A classification model to differentiate hand gestures.
List of 2000 examples of 6 different types of hand gestures. The data files are in “GestureM ExampleN.txt” format, where M is the gesture number (1-6) and N is the example number (1-2000). Each CSV file contains a 50x8 matrix (50 time-domain samples, 8 channels of data). The value of the sample represents the amplitude of the muscle activation.
The labels (gesture number 1-6) are extracted from the name of the file using Python’s re library, and converted to categorical numbers, for example if we have 3 classes, labels will be 100, 010, 001. In order to speed up the process, I pre-processed the data and saved them in a directory “data”.

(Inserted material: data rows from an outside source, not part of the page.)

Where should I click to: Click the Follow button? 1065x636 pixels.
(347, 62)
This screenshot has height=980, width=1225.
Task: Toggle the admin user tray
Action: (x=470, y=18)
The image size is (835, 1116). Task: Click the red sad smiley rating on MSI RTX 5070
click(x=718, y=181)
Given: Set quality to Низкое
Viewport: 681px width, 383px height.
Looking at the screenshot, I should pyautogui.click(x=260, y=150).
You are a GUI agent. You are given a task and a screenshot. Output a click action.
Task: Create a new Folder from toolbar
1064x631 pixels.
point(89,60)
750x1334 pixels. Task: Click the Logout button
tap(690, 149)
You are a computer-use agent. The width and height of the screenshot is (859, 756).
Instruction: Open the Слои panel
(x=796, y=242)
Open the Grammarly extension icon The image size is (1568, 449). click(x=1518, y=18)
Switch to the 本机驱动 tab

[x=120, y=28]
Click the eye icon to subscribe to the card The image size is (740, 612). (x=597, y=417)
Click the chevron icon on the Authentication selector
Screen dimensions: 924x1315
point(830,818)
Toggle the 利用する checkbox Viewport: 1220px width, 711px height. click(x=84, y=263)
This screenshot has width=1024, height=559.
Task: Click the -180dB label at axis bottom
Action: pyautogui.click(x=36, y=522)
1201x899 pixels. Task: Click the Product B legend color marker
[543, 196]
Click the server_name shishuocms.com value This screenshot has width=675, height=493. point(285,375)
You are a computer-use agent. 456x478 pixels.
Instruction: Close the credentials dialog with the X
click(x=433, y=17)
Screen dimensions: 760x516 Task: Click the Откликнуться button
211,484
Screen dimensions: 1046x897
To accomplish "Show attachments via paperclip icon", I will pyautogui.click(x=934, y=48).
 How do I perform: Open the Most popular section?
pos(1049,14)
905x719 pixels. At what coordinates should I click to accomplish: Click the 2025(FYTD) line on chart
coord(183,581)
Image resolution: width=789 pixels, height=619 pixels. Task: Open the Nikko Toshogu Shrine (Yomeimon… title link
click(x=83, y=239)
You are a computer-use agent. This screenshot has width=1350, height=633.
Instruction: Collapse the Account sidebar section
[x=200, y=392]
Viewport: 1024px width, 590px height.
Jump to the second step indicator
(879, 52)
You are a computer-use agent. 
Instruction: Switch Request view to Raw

Due to the fact that data is time-domain sequences, the best model for sequential data is Long short-term memory (LSTM) deep neural networks. LSTM is a recurrent neural network (RNN) architecture that remembers values over arbitrary intervals. My first model (lstm rawData.py) is training a LSTM with the raw input data. In recurrent network, the set of context units provides the system with memory in the form of a trace of processing at the previous time slice. The pattern of activation on hidden units corresponds to an encoding or internal representation of the input pattern. In this way, the context layer holds the history of the input data. The recurrent network uses the history to enable recognition of the time-series data [1]. Following [1], my basic network scheme is shown below:
- Input layer: number of features (in our case 8 dimensions) nodes 2. Hidden layer: 150 nodes
- Output layer: number of classes (in our case 6) nodes
I also tried to encode the raw data in such a way that time steps remain the same for LSTM network. The encoding features are as below. Where N generally is the length of the signal, but I assumed it to be length of the dimensions which is 8, xn is nth dimension. (1) Mean Absolute Value, (2) Root Mean Square, (3) Variance, (4) Standard Deviation, (5) Waveform Length, (6) Zero Crossing, (7) Slope Sign Change, (8) F_total (summation of all x), (9) Willison Amplitude, (10) Mean Absolute Value Slope, (11) Integrated EMG, (12) Wavelet Transform (Computed the value by Python Signal library and got the sum over second and third dimensions. The reason is to keep the time steps), (13) Skewness.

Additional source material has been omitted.